10. Verhandlungstag im Prozess gegen Eupen

Stand: 29.04.2013

Am 19.04.2013 wird der Prozess gegen Eupen mit der Vernehmung von Navratil, der in Begleitung seines Rechtsanwaltes erschein, fortgesetzt. Er wird durch die Vorsitzende Richterin belehrt und darauf hingewiesen, dass er zu bestimmten Komplexen ein Aussageverweigerungsrecht hat. Navratil war der Top-Verkäufer neben Siebrand. Navratil ist in Klugs Dienste getreten, als er seine Geschäftsräume am Emser Platz an Kai Klug übergeben hat.

Er bestätigt noch einmal seine Verkaufsmethode. Beim Kauf einer steuerbegünstigten Immobilie ist der Aufwand durch die Steuern und die Miete weitgehend gedeckt. Am selben Tag sollte es dann zum Notar gehen. Das war das Ziel, so erklärt Navratil. Natürlich ist das falsch gewesen. Schon allein deshalb, weil doch gar keine Darlehensverträge vorlagen. Deshalb konnte die Belastung gar nicht genau ausgerechnet werden. Das Ganze war Psychologie, wie Navratil mehrfach betont. Er hätte alles bei Kai Klug gelernt. Siebrand hätte es ihm beigebracht.

Das können wir Herrn Navratil nicht wirklich abnehmen. Er hat lange Jahre sehr „erfolgreich“ als Top-Verkäufer in seiner eigenen Firma R+R First Concept GmbH gearbeitet. Über die 14-Tagefrist ist man ganz einfach hinweggekommen, indem man dem Kunden erklärt hat, dass er sonst in 14 Tagen noch einmal wiederkommen müsste. Das wollten die Kunden nicht. Dann wurde die Unterschrift rückdatiert.

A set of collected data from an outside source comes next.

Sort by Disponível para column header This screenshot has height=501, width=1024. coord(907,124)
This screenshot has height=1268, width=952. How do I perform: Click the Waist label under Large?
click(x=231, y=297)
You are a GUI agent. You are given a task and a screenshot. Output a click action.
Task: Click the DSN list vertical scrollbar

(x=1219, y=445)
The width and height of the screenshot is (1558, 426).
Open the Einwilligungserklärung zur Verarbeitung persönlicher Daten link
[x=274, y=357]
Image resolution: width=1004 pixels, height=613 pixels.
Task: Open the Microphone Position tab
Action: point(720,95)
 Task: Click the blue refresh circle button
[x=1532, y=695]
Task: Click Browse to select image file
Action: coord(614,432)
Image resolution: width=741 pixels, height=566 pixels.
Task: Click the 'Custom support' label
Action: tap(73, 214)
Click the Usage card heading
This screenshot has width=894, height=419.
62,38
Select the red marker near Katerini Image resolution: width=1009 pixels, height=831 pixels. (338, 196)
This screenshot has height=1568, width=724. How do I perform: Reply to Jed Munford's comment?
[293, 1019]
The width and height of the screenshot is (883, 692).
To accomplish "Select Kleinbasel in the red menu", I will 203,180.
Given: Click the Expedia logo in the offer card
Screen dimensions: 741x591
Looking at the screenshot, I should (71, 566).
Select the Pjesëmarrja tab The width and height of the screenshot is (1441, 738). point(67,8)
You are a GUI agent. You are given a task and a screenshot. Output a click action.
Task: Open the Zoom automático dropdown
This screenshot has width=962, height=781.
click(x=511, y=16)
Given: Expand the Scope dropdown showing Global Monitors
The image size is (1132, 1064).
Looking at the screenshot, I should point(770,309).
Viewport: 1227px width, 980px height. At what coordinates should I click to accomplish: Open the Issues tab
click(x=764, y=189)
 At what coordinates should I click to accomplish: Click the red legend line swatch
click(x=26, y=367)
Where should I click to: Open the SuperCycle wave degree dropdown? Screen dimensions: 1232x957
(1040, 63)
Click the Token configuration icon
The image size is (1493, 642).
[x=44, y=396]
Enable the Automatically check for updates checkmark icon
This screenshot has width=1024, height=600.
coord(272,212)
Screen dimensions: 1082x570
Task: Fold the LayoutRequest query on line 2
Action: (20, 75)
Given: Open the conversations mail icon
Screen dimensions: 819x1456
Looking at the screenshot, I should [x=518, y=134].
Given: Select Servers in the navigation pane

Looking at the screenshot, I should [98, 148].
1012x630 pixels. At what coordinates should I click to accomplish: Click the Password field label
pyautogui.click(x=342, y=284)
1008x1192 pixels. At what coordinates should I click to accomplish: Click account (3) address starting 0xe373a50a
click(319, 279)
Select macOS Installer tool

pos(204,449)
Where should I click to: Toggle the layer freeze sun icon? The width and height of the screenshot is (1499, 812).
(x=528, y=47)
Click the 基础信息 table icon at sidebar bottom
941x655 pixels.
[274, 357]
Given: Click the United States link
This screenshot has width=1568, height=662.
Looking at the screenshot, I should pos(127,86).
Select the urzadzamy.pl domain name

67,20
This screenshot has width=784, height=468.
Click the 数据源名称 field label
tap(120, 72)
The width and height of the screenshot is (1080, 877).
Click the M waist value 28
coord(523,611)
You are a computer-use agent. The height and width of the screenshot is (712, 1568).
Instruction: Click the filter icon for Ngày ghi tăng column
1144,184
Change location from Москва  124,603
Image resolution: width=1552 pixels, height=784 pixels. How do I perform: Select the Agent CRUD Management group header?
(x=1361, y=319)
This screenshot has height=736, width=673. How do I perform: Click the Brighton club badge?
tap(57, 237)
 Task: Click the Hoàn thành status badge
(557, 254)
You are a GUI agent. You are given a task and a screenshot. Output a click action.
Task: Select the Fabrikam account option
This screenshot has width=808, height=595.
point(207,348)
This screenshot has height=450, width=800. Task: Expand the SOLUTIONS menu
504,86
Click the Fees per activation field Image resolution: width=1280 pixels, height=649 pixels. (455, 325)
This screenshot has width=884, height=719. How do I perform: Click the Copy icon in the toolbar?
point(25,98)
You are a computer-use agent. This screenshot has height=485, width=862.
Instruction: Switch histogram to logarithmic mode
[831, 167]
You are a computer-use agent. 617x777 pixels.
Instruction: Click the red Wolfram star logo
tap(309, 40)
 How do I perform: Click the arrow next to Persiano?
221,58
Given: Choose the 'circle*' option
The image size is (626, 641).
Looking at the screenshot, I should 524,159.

Anfangs hätte man mit Notar Prause gearbeitet. Der hätte aber genau darauf hingewiesen, dass es sich um den Erwerb einer Wohnung handelt. Die Kunden hätten dann bei Prause nicht unterschrieben. Deshalb hätte man sich von Prause getrennt. Man wollte einen Notar haben, der nicht unbedingt alles so genau erklärt, dass der Kunde es begreift. So ist man dann auf Eupen gekommen. Eupen hatte gesagt, es handelt sich lediglich um ein unverbindliches Kaufangebot. Wenn die Finanzierung nicht klappt, dann wäre das alles ungültig. In schwierigen Fällen sollte er nicht so direkt sein, sondern ein bisschen lockerer. Er selbst hätte ein solches Gespräch mit Eupen geführt. Navratil bestätigt, dass Eupen einen Zettel bekommen hat, auf dem der Käufer die 14-Tagefrist schriftlich bestätigte. Bei Eupen war das Ganze ganz locker. Man machte es sich bequem. Die Kunden hätten nie etwas verstanden. Das hätten die Kunden alle so gesagt. Zwar hätte Eupen gesagt, dass die Kunden Fragen stellen dürften, aber damit seien die Kunden psychologisch ausgebremst worden. Von 100 Kunden hätte einer mal eine Frage gestellt. Neben Eupen gab es noch die Kanzlei Wollmann & Partner.

Es gibt dann eine heftige Auseinandersetzung zwischen den Verteidigern und der Staatsanwaltschaft über die Befragung des Zeugen. Nach einer kurzen Pause wird die Vernehmung fortgesetzt. Auf Befragen wurden viele Namen sogenannter Vertriebsnotare genannt. Nach der Mittagspause fand unter Ausschluss der Öffentlichkeit ein informelles Gespräch statt.

Die Hauptverhandlung wird am  7. Mai 2013 fortgesetzt.